### DEMANDE 1
Comment traduire en anglais cette phrase de l’extrait sur M. Kossuth : « M. Kossuth veut-il, oui ou non, l’indépendance de la Croatie, de la Waïvodie serbe et de la Transylvanie ? »
### DEMANDE 2
Recopiez, dans l’extrait sur M. Kossuth, le passage allant de « M. Kossuth veut-il, oui » à « de la victoire. ».

### EXTRAIT DE PAGE
######
M. Kossuth veut-il, oui ou non, l’indépendance de la Croatie, de la Waïvodie serbe et de la Transylvanie ? Combat-il pour le principe de l’égalité des races et des nationalités, ou bien pour la prépotence de la race magyare sur les races diverses de la Hongrie ? Veut-il la déchéance de la maison de Habsbourg, ou bien ne veut-il que le rétablissement du vieil empereur autrichien, roi constitutionnel de Hongrie à la place du jeune empereur créé par l’influence slave ? Il est permis de conserver des doutes sur tous ces points et de penser que M. Kossuth, arrivé au moment de prendre une résolution décisive, hésite et s’abîme dans les perplexités d’une situation périlleuse, même au sein de la victoire.
######
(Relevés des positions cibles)

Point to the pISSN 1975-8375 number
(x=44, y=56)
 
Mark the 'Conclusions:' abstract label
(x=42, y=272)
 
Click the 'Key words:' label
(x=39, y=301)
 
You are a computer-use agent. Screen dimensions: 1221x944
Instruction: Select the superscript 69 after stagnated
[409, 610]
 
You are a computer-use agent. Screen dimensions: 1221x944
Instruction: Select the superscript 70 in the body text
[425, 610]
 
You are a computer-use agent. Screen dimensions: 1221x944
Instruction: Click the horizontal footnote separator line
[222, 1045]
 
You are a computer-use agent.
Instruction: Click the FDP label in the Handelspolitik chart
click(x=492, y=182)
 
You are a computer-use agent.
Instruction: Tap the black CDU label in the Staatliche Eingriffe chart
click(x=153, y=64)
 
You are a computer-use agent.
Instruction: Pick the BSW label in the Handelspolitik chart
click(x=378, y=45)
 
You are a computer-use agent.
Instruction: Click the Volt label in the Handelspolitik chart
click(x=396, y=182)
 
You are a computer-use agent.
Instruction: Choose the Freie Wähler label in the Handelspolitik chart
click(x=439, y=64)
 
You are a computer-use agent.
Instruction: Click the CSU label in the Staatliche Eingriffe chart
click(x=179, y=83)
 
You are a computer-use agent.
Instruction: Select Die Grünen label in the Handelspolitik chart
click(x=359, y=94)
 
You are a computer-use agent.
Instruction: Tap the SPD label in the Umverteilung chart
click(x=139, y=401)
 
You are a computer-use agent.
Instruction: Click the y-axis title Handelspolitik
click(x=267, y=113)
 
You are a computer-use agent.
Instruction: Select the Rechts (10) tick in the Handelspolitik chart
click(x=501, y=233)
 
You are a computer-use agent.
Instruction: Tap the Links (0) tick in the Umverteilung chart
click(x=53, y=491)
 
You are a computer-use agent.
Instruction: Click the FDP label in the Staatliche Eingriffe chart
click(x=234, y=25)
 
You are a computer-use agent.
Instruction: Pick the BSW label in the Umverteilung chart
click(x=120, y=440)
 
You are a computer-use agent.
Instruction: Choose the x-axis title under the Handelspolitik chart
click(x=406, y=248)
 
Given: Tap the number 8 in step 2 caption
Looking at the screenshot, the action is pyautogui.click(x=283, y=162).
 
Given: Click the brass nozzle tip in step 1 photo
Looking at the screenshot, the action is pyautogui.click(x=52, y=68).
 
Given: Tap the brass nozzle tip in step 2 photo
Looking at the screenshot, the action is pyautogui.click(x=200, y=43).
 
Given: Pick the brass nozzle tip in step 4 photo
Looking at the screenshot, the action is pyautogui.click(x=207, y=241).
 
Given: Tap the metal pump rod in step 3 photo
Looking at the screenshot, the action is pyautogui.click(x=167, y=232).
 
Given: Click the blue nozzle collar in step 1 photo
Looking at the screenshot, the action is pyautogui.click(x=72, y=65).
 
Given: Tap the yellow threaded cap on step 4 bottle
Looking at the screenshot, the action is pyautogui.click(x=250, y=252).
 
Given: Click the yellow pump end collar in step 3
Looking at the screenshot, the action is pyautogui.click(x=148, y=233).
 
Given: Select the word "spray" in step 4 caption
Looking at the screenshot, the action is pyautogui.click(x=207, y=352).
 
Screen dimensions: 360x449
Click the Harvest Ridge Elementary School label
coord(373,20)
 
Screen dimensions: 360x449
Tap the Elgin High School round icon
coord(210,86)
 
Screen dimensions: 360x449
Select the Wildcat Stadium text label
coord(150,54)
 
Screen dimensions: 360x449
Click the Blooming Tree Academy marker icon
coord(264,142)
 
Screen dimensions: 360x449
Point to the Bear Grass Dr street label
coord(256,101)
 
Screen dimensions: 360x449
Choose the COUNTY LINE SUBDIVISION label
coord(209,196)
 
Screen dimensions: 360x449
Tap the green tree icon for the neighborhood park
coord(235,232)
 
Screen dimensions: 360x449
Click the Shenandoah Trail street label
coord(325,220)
######
### SOLUTION 1
Does Mr. Kossuth want, yes or no, the independence of Croatia, the Serbian Voivodeship, and Transylvania?

### SOLUTION 2
M. Kossuth veut-il, oui ou non, l’indépendance de la Croatie, de la Waïvodie serbe et de la Transylvanie ? Combat-il pour le principe de l’égalité des races et des nationalités, ou bien pour la prépotence de la race magyare sur les races diverses de la Hongrie ? Veut-il la déchéance de la maison de Habsbourg, ou bien ne veut-il que le rétablissement du vieil empereur autrichien, roi constitutionnel de Hongrie à la place du jeune empereur créé par l’influence slave ? Il est permis de conserver des doutes sur tous ces points et de penser que M. Kossuth, arrivé au moment de prendre une résolution décisive, hésite et s’abîme dans les perplexités d’une situation périlleuse, même au sein de la victoire.